====== Records for the exercise ======

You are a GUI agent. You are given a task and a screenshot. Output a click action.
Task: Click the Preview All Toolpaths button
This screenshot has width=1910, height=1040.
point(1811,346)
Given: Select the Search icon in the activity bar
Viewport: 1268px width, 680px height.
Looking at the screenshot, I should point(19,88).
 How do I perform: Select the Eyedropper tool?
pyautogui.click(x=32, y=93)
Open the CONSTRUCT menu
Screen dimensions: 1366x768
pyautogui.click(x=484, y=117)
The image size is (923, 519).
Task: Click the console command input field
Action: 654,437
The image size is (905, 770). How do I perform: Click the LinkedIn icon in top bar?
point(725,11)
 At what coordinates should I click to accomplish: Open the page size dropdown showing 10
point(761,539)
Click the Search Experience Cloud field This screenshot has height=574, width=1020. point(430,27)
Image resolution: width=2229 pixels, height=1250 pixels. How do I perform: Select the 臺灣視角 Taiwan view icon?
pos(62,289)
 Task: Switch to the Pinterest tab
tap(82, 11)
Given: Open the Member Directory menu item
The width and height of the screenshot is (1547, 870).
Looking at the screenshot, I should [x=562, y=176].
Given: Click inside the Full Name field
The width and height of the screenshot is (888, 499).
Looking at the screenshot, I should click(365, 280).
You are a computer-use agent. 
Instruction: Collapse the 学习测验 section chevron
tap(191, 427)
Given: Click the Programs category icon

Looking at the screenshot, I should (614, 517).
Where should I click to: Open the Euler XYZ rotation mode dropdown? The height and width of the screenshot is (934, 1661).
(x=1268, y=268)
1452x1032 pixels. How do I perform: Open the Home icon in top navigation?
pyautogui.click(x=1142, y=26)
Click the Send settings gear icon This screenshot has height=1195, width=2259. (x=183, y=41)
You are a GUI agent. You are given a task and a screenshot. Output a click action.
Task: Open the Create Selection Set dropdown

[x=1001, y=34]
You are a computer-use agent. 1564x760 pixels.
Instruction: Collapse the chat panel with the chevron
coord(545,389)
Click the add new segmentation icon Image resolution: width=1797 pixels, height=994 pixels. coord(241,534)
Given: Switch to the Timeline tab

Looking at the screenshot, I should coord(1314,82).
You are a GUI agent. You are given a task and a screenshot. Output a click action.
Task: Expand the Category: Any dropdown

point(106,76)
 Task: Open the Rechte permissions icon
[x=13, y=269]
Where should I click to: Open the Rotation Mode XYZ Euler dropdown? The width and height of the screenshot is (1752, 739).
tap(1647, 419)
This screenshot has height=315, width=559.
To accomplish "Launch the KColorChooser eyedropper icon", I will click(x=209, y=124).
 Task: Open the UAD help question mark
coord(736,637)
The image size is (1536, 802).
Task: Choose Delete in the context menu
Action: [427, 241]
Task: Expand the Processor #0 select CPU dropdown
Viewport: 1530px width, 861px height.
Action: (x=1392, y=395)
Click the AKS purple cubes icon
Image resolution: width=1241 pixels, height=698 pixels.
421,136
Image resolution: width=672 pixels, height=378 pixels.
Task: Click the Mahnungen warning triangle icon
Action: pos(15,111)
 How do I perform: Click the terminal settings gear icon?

======

Your objective:
When a line in the material contains the string "settings", copy that line.

Task result:
Click the Send settings gear icon This screenshot has height=1195, width=2259. (x=183, y=41)
 How do I perform: Click the terminal settings gear icon?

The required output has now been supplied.